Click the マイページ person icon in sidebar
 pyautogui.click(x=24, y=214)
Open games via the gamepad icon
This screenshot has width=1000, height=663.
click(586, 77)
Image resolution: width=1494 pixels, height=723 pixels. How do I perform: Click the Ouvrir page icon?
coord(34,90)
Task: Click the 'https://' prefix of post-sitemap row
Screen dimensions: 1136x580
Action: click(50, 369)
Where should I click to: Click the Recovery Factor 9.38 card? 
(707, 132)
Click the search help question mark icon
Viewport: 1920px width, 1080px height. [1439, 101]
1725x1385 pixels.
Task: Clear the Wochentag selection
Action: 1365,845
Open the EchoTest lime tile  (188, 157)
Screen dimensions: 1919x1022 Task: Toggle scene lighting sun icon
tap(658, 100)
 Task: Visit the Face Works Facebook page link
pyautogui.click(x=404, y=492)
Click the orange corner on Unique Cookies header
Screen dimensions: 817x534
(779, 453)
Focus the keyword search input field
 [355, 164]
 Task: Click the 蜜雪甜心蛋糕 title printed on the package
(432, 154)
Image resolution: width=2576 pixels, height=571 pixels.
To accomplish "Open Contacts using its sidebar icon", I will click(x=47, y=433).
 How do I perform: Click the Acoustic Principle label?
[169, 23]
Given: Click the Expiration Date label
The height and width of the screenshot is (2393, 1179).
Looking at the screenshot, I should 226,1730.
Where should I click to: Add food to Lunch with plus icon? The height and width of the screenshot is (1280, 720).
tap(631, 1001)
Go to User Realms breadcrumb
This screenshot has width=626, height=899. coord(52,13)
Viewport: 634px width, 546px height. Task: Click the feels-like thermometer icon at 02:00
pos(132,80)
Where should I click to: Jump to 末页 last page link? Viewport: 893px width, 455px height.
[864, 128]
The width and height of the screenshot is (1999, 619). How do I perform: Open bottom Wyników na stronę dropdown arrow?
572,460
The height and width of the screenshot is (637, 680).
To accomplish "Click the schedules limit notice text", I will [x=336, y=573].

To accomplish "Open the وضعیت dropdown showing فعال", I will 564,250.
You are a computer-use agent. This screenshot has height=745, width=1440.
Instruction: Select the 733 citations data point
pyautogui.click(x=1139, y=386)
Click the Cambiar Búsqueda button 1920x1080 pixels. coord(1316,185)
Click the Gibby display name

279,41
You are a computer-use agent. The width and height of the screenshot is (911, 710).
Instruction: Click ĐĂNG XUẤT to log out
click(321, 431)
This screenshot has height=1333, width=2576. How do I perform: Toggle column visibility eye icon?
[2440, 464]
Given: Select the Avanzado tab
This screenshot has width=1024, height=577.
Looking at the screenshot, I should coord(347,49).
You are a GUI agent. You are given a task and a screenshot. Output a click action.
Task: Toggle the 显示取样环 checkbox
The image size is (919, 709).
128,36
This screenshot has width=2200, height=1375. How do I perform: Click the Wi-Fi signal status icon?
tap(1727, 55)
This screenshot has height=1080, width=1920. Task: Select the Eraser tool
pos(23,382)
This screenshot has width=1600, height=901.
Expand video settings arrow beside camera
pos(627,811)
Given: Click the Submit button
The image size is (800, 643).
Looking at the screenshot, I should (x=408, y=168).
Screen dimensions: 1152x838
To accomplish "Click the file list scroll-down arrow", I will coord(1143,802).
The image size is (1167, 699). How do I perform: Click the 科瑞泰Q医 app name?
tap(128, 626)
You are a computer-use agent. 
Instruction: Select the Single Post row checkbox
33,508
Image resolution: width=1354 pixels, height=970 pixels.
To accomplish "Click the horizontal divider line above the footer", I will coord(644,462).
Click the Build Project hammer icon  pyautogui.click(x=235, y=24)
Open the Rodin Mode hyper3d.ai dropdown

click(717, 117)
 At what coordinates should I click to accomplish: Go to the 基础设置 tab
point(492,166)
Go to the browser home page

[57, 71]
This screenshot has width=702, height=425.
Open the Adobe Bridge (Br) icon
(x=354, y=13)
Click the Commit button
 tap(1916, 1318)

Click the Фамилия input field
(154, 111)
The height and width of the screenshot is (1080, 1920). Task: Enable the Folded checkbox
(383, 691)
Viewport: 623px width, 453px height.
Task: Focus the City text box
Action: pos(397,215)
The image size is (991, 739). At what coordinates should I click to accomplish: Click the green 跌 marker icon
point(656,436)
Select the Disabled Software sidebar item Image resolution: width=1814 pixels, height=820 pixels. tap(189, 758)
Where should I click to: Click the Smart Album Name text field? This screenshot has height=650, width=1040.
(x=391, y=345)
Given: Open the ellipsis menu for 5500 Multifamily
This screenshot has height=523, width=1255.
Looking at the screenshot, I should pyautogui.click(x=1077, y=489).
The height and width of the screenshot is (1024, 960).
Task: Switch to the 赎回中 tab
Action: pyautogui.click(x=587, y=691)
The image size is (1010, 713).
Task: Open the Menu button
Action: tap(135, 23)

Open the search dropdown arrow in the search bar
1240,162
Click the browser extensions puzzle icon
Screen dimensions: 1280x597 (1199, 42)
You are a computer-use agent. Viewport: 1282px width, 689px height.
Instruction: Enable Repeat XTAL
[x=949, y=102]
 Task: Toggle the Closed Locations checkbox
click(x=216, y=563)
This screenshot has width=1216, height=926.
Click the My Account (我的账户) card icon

> What you have to do: Put every line of the entries above into a numbered list, leaving out any blank lines.

> Final result:
1. Click the マイページ person icon in sidebar
2.  pyautogui.click(x=24, y=214)
3. Open games via the gamepad icon
4. This screenshot has width=1000, height=663.
5. click(586, 77)
6. Image resolution: width=1494 pixels, height=723 pixels. How do I perform: Click the Ouvrir page icon?
7. coord(34,90)
8. Task: Click the 'https://' prefix of post-sitemap row
9. Screen dimensions: 1136x580
10. Action: click(50, 369)
11. Where should I click to: Click the Recovery Factor 9.38 card? 
12. (707, 132)
13. Click the search help question mark icon
14. Viewport: 1920px width, 1080px height. [1439, 101]
15. 1725x1385 pixels.
16. Task: Clear the Wochentag selection
17. Action: 1365,845
18. Open the EchoTest lime tile  (188, 157)
19. Screen dimensions: 1919x1022 Task: Toggle scene lighting sun icon
20. tap(658, 100)
21.  Task: Visit the Face Works Facebook page link
22. pyautogui.click(x=404, y=492)
23. Click the orange corner on Unique Cookies header
24. Screen dimensions: 817x534
25. (779, 453)
26. Focus the keyword search input field
27.  [355, 164]
28.  Task: Click the 蜜雪甜心蛋糕 title printed on the package
29. (432, 154)
30. Image resolution: width=2576 pixels, height=571 pixels.
31. To accomplish "Open Contacts using its sidebar icon", I will click(x=47, y=433).
32.  How do I perform: Click the Acoustic Principle label?
33. [169, 23]
34. Given: Click the Expiration Date label
35. The height and width of the screenshot is (2393, 1179).
36. Looking at the screenshot, I should 226,1730.
37. Where should I click to: Add food to Lunch with plus icon? The height and width of the screenshot is (1280, 720).
38. tap(631, 1001)
39. Go to User Realms breadcrumb
40. This screenshot has width=626, height=899. coord(52,13)
41. Viewport: 634px width, 546px height. Task: Click the feels-like thermometer icon at 02:00
42. pos(132,80)
43. Where should I click to: Jump to 末页 last page link? Viewport: 893px width, 455px height.
44. [864, 128]
45. The width and height of the screenshot is (1999, 619). How do I perform: Open bottom Wyników na stronę dropdown arrow?
46. 572,460
47. The height and width of the screenshot is (637, 680).
48. To accomplish "Click the schedules limit notice text", I will [x=336, y=573].
49. To accomplish "Open the وضعیت dropdown showing فعال", I will 564,250.
50. You are a computer-use agent. This screenshot has height=745, width=1440.
51. Instruction: Select the 733 citations data point
52. pyautogui.click(x=1139, y=386)
53. Click the Cambiar Búsqueda button 1920x1080 pixels. coord(1316,185)
54. Click the Gibby display name
55. 279,41
56. You are a computer-use agent. The width and height of the screenshot is (911, 710).
57. Instruction: Click ĐĂNG XUẤT to log out
58. click(321, 431)
59. This screenshot has height=1333, width=2576. How do I perform: Toggle column visibility eye icon?
60. [2440, 464]
61. Given: Select the Avanzado tab
62. This screenshot has width=1024, height=577.
63. Looking at the screenshot, I should coord(347,49).
64. You are a GUI agent. You are given a task and a screenshot. Output a click action.
65. Task: Toggle the 显示取样环 checkbox
66. The image size is (919, 709).
67. 128,36
68. This screenshot has width=2200, height=1375. How do I perform: Click the Wi-Fi signal status icon?
69. tap(1727, 55)
70. This screenshot has height=1080, width=1920. Task: Select the Eraser tool
71. pos(23,382)
72. This screenshot has width=1600, height=901.
73. Expand video settings arrow beside camera
74. pos(627,811)
75. Given: Click the Submit button
76. The image size is (800, 643).
77. Looking at the screenshot, I should (x=408, y=168).
78. Screen dimensions: 1152x838
79. To accomplish "Click the file list scroll-down arrow", I will coord(1143,802).
80. The image size is (1167, 699). How do I perform: Click the 科瑞泰Q医 app name?
81. tap(128, 626)
82. You are a computer-use agent. 
83. Instruction: Select the Single Post row checkbox
84. 33,508
85. Image resolution: width=1354 pixels, height=970 pixels.
86. To accomplish "Click the horizontal divider line above the footer", I will coord(644,462).
87. Click the Build Project hammer icon  pyautogui.click(x=235, y=24)
88. Open the Rodin Mode hyper3d.ai dropdown
89. click(717, 117)
90.  At what coordinates should I click to accomplish: Go to the 基础设置 tab
91. point(492,166)
92. Go to the browser home page
93. [57, 71]
94. This screenshot has width=702, height=425.
95. Open the Adobe Bridge (Br) icon
96. (x=354, y=13)
97. Click the Commit button
98.  tap(1916, 1318)
99. Click the Фамилия input field
100. (154, 111)
101. The height and width of the screenshot is (1080, 1920). Task: Enable the Folded checkbox
102. (383, 691)
103. Viewport: 623px width, 453px height.
104. Task: Focus the City text box
105. Action: pos(397,215)
106. The image size is (991, 739). At what coordinates should I click to accomplish: Click the green 跌 marker icon
107. point(656,436)
108. Select the Disabled Software sidebar item Image resolution: width=1814 pixels, height=820 pixels. tap(189, 758)
109. Where should I click to: Click the Smart Album Name text field? This screenshot has height=650, width=1040.
110. (x=391, y=345)
111. Given: Open the ellipsis menu for 5500 Multifamily
112. This screenshot has height=523, width=1255.
113. Looking at the screenshot, I should pyautogui.click(x=1077, y=489).
114. The height and width of the screenshot is (1024, 960).
115. Task: Switch to the 赎回中 tab
116. Action: pyautogui.click(x=587, y=691)
117. The image size is (1010, 713).
118. Task: Open the Menu button
119. Action: tap(135, 23)
120. Open the search dropdown arrow in the search bar
121. 1240,162
122. Click the browser extensions puzzle icon
123. Screen dimensions: 1280x597 (1199, 42)
124. You are a computer-use agent. Viewport: 1282px width, 689px height.
125. Instruction: Enable Repeat XTAL
126. [x=949, y=102]
127.  Task: Toggle the Closed Locations checkbox
128. click(x=216, y=563)
129. This screenshot has width=1216, height=926.
130. Click the My Account (我的账户) card icon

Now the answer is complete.